··· INFORMATION SHOWN ···

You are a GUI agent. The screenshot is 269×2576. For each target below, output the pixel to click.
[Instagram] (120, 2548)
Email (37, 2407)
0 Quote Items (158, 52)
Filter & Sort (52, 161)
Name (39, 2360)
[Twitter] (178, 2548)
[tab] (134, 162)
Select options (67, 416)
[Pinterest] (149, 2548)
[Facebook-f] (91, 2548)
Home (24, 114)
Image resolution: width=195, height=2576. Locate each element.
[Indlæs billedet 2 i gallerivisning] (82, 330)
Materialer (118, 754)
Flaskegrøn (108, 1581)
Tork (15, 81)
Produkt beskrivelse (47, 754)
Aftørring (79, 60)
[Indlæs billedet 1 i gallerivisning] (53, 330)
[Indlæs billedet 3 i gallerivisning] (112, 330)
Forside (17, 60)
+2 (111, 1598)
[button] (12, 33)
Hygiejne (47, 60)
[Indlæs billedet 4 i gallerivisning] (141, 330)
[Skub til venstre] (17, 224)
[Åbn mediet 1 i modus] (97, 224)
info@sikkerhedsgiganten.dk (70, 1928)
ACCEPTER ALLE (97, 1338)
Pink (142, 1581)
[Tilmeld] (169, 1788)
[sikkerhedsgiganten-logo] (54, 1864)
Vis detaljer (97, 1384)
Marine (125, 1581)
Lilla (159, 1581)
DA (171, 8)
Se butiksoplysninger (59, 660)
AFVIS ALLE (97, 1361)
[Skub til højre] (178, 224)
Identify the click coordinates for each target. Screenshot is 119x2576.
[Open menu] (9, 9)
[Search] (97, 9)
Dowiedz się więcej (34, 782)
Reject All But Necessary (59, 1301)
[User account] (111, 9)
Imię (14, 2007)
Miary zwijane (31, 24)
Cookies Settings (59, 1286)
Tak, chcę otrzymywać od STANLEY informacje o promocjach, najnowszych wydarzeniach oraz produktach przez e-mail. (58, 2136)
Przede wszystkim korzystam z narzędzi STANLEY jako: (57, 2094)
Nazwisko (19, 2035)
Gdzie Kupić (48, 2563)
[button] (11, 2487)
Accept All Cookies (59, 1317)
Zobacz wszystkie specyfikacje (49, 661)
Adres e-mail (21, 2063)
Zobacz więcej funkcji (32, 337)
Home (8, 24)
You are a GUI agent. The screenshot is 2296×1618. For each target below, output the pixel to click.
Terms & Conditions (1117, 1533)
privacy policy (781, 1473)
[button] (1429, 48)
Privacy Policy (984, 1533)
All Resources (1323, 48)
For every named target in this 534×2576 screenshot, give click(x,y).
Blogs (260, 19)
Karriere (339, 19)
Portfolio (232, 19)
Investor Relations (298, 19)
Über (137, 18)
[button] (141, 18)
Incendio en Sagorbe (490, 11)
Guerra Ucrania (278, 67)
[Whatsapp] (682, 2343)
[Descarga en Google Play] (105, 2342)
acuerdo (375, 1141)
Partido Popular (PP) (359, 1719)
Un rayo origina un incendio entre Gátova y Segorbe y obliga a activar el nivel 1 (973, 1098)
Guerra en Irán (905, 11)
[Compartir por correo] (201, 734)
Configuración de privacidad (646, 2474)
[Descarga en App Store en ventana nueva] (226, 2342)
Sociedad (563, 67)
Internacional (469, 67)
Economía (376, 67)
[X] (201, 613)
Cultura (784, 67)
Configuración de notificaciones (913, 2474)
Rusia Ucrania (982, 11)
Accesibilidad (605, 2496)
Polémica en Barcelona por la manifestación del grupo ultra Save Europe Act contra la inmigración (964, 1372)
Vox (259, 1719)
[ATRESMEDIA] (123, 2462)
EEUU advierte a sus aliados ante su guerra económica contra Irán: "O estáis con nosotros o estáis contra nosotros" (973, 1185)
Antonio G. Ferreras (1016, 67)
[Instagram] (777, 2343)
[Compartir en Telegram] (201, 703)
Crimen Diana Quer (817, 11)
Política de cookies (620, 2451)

···

TASK REQUIREMENTS =>
An exact transcription of all the records is needed.

FINAL ANSWER =>
You are a GUI agent. The screenshot is 269×2576. For each target below, output the pixel to click.
[Instagram] (120, 2548)
Email (37, 2407)
0 Quote Items (158, 52)
Filter & Sort (52, 161)
Name (39, 2360)
[Twitter] (178, 2548)
[tab] (134, 162)
Select options (67, 416)
[Pinterest] (149, 2548)
[Facebook-f] (91, 2548)
Home (24, 114)
Image resolution: width=195, height=2576. Locate each element.
[Indlæs billedet 2 i gallerivisning] (82, 330)
Materialer (118, 754)
Flaskegrøn (108, 1581)
Tork (15, 81)
Produkt beskrivelse (47, 754)
Aftørring (79, 60)
[Indlæs billedet 1 i gallerivisning] (53, 330)
[Indlæs billedet 3 i gallerivisning] (112, 330)
Forside (17, 60)
+2 (111, 1598)
[button] (12, 33)
Hygiejne (47, 60)
[Indlæs billedet 4 i gallerivisning] (141, 330)
[Skub til venstre] (17, 224)
[Åbn mediet 1 i modus] (97, 224)
info@sikkerhedsgiganten.dk (70, 1928)
ACCEPTER ALLE (97, 1338)
Pink (142, 1581)
[Tilmeld] (169, 1788)
[sikkerhedsgiganten-logo] (54, 1864)
Vis detaljer (97, 1384)
Marine (125, 1581)
Lilla (159, 1581)
DA (171, 8)
Se butiksoplysninger (59, 660)
AFVIS ALLE (97, 1361)
[Skub til højre] (178, 224)
Identify the click coordinates for each target. Screenshot is 119x2576.
[Open menu] (9, 9)
[Search] (97, 9)
Dowiedz się więcej (34, 782)
Reject All But Necessary (59, 1301)
[User account] (111, 9)
Imię (14, 2007)
Miary zwijane (31, 24)
Cookies Settings (59, 1286)
Tak, chcę otrzymywać od STANLEY informacje o promocjach, najnowszych wydarzeniach oraz produktach przez e-mail. (58, 2136)
Przede wszystkim korzystam z narzędzi STANLEY jako: (57, 2094)
Nazwisko (19, 2035)
Gdzie Kupić (48, 2563)
[button] (11, 2487)
Accept All Cookies (59, 1317)
Zobacz wszystkie specyfikacje (49, 661)
Adres e-mail (21, 2063)
Zobacz więcej funkcji (32, 337)
Home (8, 24)
You are a GUI agent. The screenshot is 2296×1618. For each target below, output the pixel to click.
Terms & Conditions (1117, 1533)
privacy policy (781, 1473)
[button] (1429, 48)
Privacy Policy (984, 1533)
All Resources (1323, 48)
For every named target in this 534×2576 screenshot, give click(x,y).
Blogs (260, 19)
Karriere (339, 19)
Portfolio (232, 19)
Investor Relations (298, 19)
Über (137, 18)
[button] (141, 18)
Incendio en Sagorbe (490, 11)
Guerra Ucrania (278, 67)
[Whatsapp] (682, 2343)
[Descarga en Google Play] (105, 2342)
acuerdo (375, 1141)
Partido Popular (PP) (359, 1719)
Un rayo origina un incendio entre Gátova y Segorbe y obliga a activar el nivel 1 (973, 1098)
Guerra en Irán (905, 11)
[Compartir por correo] (201, 734)
Configuración de privacidad (646, 2474)
[Descarga en App Store en ventana nueva] (226, 2342)
Sociedad (563, 67)
Internacional (469, 67)
Economía (376, 67)
[X] (201, 613)
Cultura (784, 67)
Configuración de notificaciones (913, 2474)
Rusia Ucrania (982, 11)
Accesibilidad (605, 2496)
Polémica en Barcelona por la manifestación del grupo ultra Save Europe Act contra la inmigración (964, 1372)
Vox (259, 1719)
[ATRESMEDIA] (123, 2462)
EEUU advierte a sus aliados ante su guerra económica contra Irán: "O estáis con nosotros o estáis contra nosotros" (973, 1185)
Antonio G. Ferreras (1016, 67)
[Instagram] (777, 2343)
[Compartir en Telegram] (201, 703)
Crimen Diana Quer (817, 11)
Política de cookies (620, 2451)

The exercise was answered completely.